Sindacato come tattica e sciopero generale come sviluppo, continuità del movimento, è tutta qui la premessa della prima importante vittoria delle mobilitazioni a carattere insurrezionale che da gennaio hanno inciso radicalizzandosi e massificandosi, fino alla cacciata di Ben Ali. Il regime ha risposto con una repressione serrata raggiungendo il livello bellico dello stupro, dello stato d’assedio di intere città, e delle esecuzioni di piazza, ricevendo in risposta la continua conferma da parte sindacale degli scioperi programmati, dell’organizzazione tramite social network delle iniziative di lotta e della socializzazione dei discorsi e della controinformazione, della diffusione delle assemblee studentesche e dello stato di agitazione della società civile ormai connessa e saldata alla lotta di classe aperta dall’avanguardia sociale della formazione in lotta. Non più giovani poveri o proletariato giovanile, ma generazione per-sè orientata verso i propri fini e scopi di liberazione.
La lotta di classe facendo scatenare e manifestare pubblicamente la repressione serrata di cui era capace il regime di Ben Ali ha maturato il proprio divenire rivoluzionario. E le aperture alle rivendicazioni del movimento da parte del regime tramite i discorsi televisivi alla nazione del dittatore (l’ultimo addirittura in puro dialetto tunisino) sono stati letti dal movimento per quello che erano: le manifestazioni delle debolezza della controparte incalzata dall’accumulazione sociale di cooperazione e contro-potere.

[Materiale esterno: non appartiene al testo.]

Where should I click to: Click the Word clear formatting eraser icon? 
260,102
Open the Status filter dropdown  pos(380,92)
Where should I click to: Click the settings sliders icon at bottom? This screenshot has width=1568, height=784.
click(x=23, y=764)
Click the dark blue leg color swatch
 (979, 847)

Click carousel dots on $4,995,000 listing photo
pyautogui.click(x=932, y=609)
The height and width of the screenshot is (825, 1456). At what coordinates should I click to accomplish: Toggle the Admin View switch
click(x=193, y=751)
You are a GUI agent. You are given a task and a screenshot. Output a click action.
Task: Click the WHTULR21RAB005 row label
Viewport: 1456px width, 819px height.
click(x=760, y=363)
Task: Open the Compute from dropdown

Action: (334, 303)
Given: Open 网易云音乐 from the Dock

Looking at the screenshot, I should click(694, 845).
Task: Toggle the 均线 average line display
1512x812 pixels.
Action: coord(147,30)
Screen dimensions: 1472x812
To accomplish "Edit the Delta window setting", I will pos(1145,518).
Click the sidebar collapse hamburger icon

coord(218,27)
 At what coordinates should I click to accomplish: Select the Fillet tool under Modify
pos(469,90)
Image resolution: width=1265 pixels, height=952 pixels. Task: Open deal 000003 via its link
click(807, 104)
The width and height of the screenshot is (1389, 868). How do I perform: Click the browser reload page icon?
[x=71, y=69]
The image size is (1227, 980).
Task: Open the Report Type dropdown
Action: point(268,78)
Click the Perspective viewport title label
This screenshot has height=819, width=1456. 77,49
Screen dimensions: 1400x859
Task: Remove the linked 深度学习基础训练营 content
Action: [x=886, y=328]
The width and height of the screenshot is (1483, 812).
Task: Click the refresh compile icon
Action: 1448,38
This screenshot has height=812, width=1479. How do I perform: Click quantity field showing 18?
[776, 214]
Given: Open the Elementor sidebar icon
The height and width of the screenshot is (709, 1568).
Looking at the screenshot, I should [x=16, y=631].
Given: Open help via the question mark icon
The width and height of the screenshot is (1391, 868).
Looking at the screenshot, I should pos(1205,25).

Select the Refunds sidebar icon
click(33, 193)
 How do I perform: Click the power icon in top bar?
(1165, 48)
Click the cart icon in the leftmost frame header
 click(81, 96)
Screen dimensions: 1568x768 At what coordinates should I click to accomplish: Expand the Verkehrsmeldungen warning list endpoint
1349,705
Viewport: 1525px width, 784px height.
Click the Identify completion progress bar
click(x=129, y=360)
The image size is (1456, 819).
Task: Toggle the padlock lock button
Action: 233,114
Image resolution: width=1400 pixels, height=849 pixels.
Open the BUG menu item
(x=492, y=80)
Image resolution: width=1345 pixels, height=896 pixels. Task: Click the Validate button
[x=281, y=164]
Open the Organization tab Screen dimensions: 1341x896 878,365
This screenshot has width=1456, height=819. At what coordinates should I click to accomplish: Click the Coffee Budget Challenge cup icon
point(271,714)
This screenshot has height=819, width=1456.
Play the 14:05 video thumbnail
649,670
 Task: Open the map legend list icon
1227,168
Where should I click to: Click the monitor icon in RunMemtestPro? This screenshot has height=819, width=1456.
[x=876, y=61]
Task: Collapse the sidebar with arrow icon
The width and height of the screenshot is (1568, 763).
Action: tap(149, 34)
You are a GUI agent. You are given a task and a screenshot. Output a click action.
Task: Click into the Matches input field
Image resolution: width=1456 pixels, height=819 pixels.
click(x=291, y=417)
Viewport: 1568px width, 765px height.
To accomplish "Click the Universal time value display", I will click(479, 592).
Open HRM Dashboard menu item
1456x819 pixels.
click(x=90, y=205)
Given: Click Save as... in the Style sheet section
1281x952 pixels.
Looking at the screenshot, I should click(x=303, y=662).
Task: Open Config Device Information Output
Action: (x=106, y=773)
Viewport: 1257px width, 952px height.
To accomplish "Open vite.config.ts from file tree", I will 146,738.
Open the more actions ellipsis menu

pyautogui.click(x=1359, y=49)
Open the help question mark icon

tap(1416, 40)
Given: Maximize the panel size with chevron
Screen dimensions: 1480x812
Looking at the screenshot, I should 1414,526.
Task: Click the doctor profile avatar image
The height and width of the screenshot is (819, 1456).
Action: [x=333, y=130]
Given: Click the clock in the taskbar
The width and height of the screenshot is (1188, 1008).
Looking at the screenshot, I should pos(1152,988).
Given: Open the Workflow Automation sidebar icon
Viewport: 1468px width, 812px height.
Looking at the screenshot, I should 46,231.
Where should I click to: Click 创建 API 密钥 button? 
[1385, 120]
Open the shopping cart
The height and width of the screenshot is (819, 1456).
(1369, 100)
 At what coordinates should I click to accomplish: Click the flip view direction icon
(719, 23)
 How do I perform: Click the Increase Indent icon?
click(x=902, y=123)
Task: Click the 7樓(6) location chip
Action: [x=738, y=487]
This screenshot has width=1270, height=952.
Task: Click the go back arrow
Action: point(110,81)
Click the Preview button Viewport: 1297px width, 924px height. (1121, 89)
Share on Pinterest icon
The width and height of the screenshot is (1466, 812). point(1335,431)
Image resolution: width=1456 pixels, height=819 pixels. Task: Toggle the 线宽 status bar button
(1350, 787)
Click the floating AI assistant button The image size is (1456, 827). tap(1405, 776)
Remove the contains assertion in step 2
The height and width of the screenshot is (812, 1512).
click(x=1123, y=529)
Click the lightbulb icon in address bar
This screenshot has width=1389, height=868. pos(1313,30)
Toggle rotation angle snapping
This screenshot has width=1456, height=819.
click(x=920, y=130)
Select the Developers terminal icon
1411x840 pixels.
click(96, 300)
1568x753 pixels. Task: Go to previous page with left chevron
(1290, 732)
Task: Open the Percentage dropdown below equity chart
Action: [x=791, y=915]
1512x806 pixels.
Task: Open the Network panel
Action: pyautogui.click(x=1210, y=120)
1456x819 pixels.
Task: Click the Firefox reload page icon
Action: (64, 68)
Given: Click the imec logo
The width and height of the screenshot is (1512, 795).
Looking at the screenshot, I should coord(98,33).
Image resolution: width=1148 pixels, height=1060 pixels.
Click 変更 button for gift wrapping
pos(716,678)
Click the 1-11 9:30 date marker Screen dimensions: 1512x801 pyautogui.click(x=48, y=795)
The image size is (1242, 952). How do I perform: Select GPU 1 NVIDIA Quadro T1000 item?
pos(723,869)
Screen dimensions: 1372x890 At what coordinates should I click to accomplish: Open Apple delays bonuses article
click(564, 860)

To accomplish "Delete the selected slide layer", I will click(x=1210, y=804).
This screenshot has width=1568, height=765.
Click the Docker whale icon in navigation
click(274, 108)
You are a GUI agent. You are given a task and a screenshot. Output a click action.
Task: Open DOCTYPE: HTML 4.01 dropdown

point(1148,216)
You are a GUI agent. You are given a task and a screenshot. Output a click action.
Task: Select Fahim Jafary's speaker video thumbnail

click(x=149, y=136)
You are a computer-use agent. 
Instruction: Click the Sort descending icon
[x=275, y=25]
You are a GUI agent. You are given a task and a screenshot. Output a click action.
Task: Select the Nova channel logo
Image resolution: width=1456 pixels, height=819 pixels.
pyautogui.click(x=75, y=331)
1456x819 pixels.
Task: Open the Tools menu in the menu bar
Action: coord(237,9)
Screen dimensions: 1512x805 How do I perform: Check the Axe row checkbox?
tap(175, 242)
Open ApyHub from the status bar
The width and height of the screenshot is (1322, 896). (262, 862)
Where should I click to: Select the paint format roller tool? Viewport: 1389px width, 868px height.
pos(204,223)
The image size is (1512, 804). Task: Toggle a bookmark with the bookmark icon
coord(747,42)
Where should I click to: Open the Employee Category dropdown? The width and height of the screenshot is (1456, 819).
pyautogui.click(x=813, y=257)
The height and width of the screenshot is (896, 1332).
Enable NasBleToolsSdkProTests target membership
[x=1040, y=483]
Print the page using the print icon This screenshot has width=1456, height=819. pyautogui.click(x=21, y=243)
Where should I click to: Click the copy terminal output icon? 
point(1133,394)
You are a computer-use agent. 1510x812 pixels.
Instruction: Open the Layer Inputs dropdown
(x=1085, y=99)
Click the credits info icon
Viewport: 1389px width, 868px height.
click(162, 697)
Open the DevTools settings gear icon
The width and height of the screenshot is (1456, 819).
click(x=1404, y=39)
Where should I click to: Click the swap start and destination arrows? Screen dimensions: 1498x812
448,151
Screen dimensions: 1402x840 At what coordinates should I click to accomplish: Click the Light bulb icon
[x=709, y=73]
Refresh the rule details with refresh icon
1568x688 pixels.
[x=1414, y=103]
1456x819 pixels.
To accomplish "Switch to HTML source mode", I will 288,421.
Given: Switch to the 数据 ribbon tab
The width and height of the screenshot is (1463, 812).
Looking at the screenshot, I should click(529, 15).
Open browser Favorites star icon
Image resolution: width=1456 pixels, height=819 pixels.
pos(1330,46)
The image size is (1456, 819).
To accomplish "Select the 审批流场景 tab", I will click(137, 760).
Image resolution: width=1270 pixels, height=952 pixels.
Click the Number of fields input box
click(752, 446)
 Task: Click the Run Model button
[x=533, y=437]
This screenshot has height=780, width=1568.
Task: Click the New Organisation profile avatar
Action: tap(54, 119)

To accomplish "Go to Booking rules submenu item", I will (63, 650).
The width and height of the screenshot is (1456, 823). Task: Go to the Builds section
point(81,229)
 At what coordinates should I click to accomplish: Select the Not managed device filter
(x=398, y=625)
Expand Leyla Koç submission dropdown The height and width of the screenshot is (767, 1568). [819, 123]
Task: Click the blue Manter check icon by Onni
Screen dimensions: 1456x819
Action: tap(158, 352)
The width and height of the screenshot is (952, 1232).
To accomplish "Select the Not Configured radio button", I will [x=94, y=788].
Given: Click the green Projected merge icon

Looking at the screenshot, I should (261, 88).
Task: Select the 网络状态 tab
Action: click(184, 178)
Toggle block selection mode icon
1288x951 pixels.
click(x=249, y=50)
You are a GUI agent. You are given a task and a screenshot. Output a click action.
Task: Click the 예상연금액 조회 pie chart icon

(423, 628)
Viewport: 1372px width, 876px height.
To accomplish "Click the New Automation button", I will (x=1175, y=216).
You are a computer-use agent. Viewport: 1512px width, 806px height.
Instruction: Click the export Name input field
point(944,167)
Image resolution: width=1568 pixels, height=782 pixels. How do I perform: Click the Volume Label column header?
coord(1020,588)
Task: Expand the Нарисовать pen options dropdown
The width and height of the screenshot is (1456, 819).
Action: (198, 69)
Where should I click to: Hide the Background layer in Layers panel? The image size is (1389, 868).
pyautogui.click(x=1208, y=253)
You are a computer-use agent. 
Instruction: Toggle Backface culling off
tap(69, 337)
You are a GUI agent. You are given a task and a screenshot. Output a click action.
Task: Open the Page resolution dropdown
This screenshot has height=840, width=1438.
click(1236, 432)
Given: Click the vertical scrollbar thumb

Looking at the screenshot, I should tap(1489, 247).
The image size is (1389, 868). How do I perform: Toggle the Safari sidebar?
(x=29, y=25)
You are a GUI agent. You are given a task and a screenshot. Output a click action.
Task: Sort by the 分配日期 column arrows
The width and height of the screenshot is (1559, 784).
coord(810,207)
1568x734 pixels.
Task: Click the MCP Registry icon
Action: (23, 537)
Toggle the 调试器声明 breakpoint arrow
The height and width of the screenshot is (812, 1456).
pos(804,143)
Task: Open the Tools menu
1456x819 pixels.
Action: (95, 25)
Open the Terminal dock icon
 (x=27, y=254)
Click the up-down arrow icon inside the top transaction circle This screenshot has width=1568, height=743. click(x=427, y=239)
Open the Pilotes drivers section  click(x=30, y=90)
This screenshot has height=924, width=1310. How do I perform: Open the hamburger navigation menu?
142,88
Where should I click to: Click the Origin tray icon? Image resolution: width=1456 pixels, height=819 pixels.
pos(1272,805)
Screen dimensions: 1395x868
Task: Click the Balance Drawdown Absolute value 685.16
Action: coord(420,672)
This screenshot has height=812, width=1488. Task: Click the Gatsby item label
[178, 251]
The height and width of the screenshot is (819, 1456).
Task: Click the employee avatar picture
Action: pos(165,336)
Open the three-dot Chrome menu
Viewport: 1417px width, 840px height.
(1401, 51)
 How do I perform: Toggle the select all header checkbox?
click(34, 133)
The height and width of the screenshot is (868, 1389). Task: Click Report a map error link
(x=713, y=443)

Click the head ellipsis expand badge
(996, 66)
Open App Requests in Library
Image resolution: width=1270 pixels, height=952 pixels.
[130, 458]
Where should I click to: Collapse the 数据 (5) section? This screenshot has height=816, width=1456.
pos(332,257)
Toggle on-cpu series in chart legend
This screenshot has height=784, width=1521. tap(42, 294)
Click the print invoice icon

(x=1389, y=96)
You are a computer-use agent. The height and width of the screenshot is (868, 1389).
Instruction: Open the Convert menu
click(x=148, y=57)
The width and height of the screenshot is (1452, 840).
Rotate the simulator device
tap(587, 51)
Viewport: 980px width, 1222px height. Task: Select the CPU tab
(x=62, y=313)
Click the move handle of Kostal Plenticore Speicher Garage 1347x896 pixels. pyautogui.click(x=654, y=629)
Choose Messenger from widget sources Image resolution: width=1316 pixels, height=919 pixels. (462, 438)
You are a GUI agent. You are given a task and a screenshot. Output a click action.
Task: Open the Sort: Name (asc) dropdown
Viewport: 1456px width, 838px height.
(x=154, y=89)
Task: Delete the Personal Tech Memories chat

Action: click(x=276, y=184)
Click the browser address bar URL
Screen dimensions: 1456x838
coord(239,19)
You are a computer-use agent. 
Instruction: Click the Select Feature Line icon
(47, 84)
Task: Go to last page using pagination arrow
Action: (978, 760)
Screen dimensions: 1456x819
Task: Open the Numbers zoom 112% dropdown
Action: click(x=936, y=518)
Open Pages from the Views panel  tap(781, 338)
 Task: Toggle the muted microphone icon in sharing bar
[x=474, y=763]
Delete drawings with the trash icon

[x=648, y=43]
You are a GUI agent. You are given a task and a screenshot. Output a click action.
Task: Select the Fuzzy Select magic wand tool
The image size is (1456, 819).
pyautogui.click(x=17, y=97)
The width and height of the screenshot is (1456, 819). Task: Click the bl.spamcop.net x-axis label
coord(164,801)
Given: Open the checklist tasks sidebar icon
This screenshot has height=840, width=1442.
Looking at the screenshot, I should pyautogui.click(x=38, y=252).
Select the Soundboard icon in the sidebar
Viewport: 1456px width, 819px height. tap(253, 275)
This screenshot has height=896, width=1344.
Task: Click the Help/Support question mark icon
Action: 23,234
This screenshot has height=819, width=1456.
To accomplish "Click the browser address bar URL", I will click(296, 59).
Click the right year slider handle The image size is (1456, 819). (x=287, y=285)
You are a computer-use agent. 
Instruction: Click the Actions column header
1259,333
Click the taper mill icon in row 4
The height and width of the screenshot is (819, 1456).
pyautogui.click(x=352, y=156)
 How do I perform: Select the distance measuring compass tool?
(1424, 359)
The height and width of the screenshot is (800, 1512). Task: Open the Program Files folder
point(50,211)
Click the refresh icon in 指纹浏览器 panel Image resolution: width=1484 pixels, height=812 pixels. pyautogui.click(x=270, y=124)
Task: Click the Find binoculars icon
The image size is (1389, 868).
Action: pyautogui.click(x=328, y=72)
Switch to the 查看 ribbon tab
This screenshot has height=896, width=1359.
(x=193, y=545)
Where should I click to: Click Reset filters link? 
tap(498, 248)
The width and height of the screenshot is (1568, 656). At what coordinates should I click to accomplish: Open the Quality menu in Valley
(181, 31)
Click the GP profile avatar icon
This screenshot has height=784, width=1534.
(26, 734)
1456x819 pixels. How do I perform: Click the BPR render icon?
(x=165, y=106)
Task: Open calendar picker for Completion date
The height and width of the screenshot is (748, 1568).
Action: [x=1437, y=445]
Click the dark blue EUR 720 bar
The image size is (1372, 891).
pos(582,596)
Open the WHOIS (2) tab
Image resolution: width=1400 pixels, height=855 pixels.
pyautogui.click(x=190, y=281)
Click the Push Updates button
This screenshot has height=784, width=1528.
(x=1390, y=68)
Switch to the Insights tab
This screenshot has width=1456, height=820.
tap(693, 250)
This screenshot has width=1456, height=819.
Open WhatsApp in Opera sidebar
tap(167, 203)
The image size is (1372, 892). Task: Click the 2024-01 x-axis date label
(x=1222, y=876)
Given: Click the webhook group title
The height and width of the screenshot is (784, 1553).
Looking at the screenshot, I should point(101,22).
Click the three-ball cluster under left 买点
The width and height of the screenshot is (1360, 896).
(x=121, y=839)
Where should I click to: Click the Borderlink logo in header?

La frattura post-islamista
Nel pieno sviluppo, nella diffusione del movimento durante le giornate di Gennaio il regime ha tentato la carta della manipolazione narrando le rivolte come luogo di azione di gruppi legati all’islamismo radicale e facenti riferimento ad organizzazioni terroristiche come Al Quaeda Magreb o a misteriose potenze. In questo modo da una parte si voleva assicurare una copertura politica internazionale alla mattanza che proprio in quei giorni si faceva sempre più violenta, e dall’altra si giocava la possibilità della separazione di parte dei ceti laici e delle professioni che erano ormai attivi ed interni ai processi di dispiegamento del movimento sociale. Ad aiutare la propaganda del regime arriva con puntualità la massa di comunicati, dichiarazioni e video messaggi di solidarietà inviati dalle più differenti fazioni del fondamentalismo islamico. Davanti a questo evento il movimento ha semplicemente proseguito la sua agenda di lotta in parte ignorando e in parte respingendo al mittente le provocatorie ingerenze dell’islamismo internazionale e denunciando l’opera di criminalizzazione del regime. Il movimento tunisino si presenta con la sua carica innovatrice anche per configurare con radicalità una prima profonda frattura della retorica e del dispositivo di cattura del potere mediale  legato alla stagione della guerra infinita. Tra dicembre e gennaio nella piazza infuocata della Tunisia emerge una prima importante, decisiva manifestazione, in un paese arabo-musulmano, di un movimento di massa post-islamista e a-fondamentalista, in cui il corpo sperimenta le infinite capacità di cui è capace compresa la liberazione dal discorso religioso. Gli eventi tunisini pongono all’ordine del giorno una via d’uscita dalla narrazione della guerra “tra le civiltà” per una guerra nella civiltà, tra espropriatori ed espropriati.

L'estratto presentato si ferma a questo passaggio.